Edun: Nigeria Transitioning To ‘Rising Opportunity’ As Social Protection Expands

Minister Wale Edun Leads Nigerian Delegation To 2025 IMF Spring Meetings Minister Wale Edun Leads Nigerian Delegation To 2025 IMF Spring Meetings
Wale Edun, minister of finance and coordinating minister of the economy, says the federal government is expanding social protection programmes as part of wide-ranging economic reforms aimed at driving growth and reducing poverty.

Gatekeepers Newreports that speaking on Wednesday at the Imo Economic Summit, Edun said Nigeria is shifting from a nation of “latent, stagnant potential” to one of “rising opportunity”, supported by fiscal reforms that have “expanded revenue inflows and improved allocation to sub-national governments”.

“When opportunity is there, business follows when you put the right framework in place. Our economy is growing, our fiscal capacity is strengthening, our states are empowered, and resourced,” he said.

“Our social protection is expanding, which shows the empathy and the humane approach to governance of Mr. President, his excellency, President Bola Ahmed Tinubu.
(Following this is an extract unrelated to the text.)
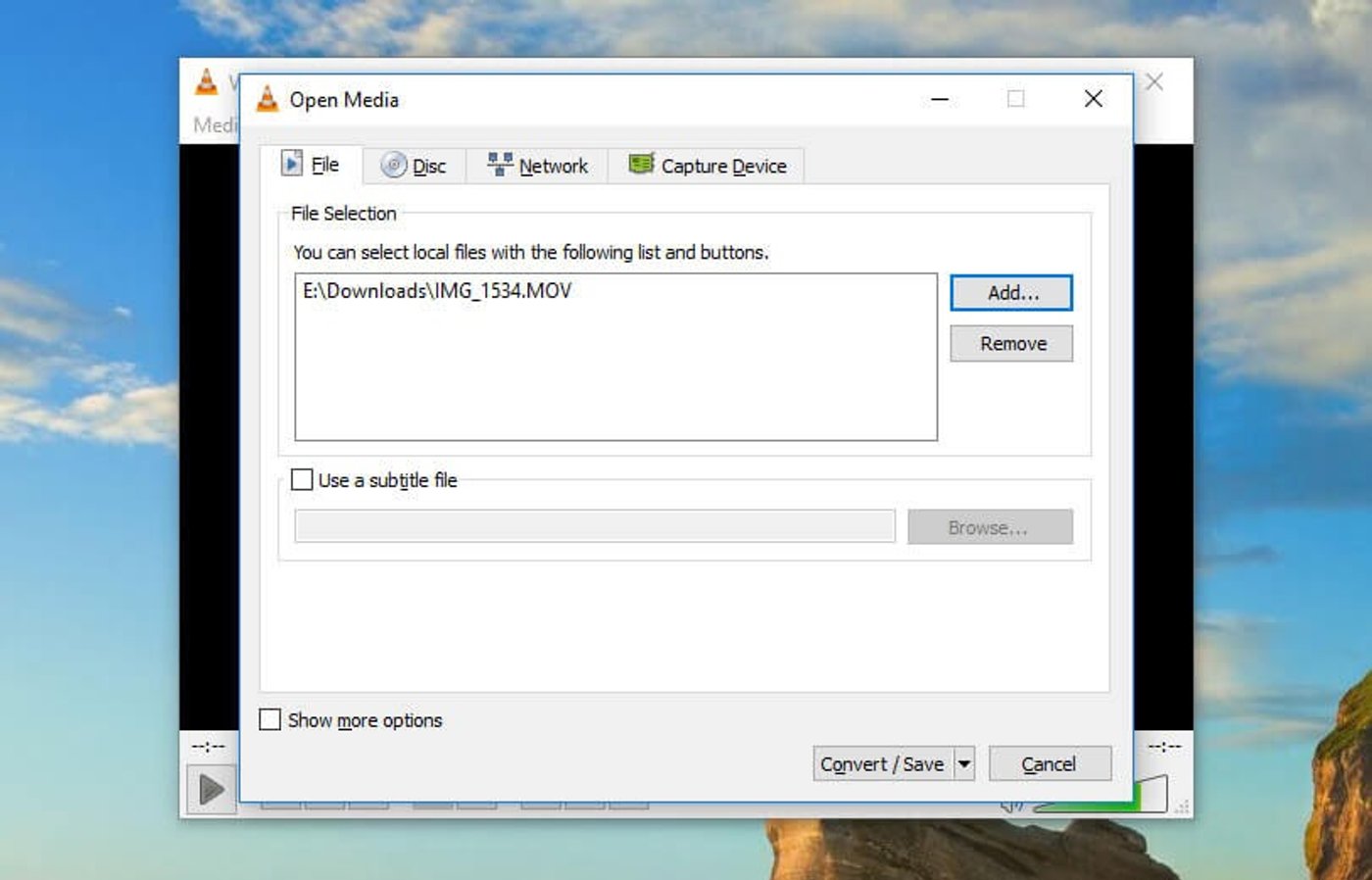The height and width of the screenshot is (880, 1372).
Task: Click the play arrow icon on the File tab
Action: pos(291,164)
Our digital, energy and industrial foundations are being rebuilt.”

Nigeria’s social protection programmes fall under the National Social Investment Programme Agency (NSIPA), which has been under scrutiny following corruption allegations that led to the freezing of its accounts in 2024 and the suspension of its leadership.

That suspension stalled the rollout of key programmes — including N-Power, the conditional cash transfer (CCT), the government enterprise and empowerment programme (GEEP), and the national school feeding initiative.
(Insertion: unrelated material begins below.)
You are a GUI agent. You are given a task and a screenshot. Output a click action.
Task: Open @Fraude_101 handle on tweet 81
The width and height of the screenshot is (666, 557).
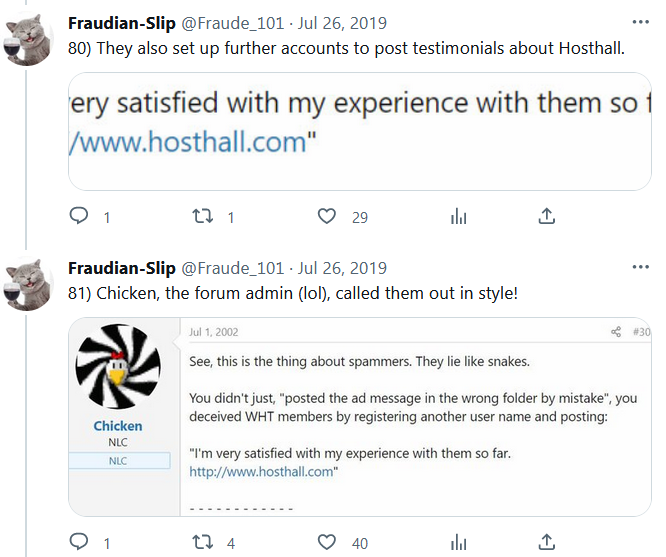point(232,269)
On December 2, the house of representatives opened an investigation into the status of N30 billion recovered by the federal government from NSIPA.
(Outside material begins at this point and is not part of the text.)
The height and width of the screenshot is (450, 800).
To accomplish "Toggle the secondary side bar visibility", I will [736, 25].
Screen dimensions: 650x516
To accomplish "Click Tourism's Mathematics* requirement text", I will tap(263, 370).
Saidu Abdullahi, an All Progressives Congress (APC) lawmaker from Niger state, said that even after the presidential approval lifting NSIPA’s suspension on January 21, 2025, “the agency has been unable to resume full implementation of its programmes, allegedly due to the non-availability of recovered funds… thereby exposing millions of Nigerians to prolonged socioeconomic distress”.

Economic Growth and Fiscal Reforms

Edun said Nigeria’s economic growth has accelerated from roughly 2 percent before the current administration to about 4 percent — “the fastest in a decade”.

“The target set for us is 7 percent per annum… because that is more than double the rate of population growth. It means we will be lifting millions of Nigerians out of poverty,” he said.

He added that the country needs large-scale private and public investment to hit that target.

According to him, recent fiscal reforms have doubled allocations to states, while local governments now receive 66 percent more. The federal government, he said, is also benefiting from the correction of economic distortions, ensuring more revenue flows directly into the treasury.

Edun said inflation has eased to about 16 percent as of October, and household spending on basic needs has dropped to 50 percent of income — down from over 90 percent before the reforms.

“So the clear national objective is to achieve lower inflation for every naira to retain its purchasing power… because it is not through borrowing that we are going to get the investment,” he said.

‘FG Working on Savings Plan for Nigerians’

The minister announced that the federal government is developing a mass savings plan to enable Nigerians at all income levels to save and invest productively. He said Nigeria’s expanding safety net reflects President Tinubu’s commitment to protect the poorest and most vulnerable, with direct transfers to low-income households being scaled up “with greater transparency and accountability”.

Edun praised Imo state’s “vast” economic potential, listing opportunities in manufacturing clusters, agro-processing, packaging, pharmaceuticals and building materials. Its proximity to major markets in the southeast and south-south, he said, strengthens its prospects for industrial expansion.

He added that young Nigerians will drive future growth, with opportunities in software development, business process outsourcing, creative industries and AI-enabled services.

“The agriculture and the agro-value chain is important — processing, storing, branding and of course exports,” he said, referencing the new cargo export terminal. “All these add to ease of doing business. And as the investors here will tell you, you have to make it easy… make it attractive for them so they can come invest, increase productivity, grow the economy, create jobs and lift millions in Imo and elsewhere out of poverty.”

Edun called for strong collaboration across federal, state and local governments, the private sector and development partners to translate Nigeria’s economic potential into measurable prosperity.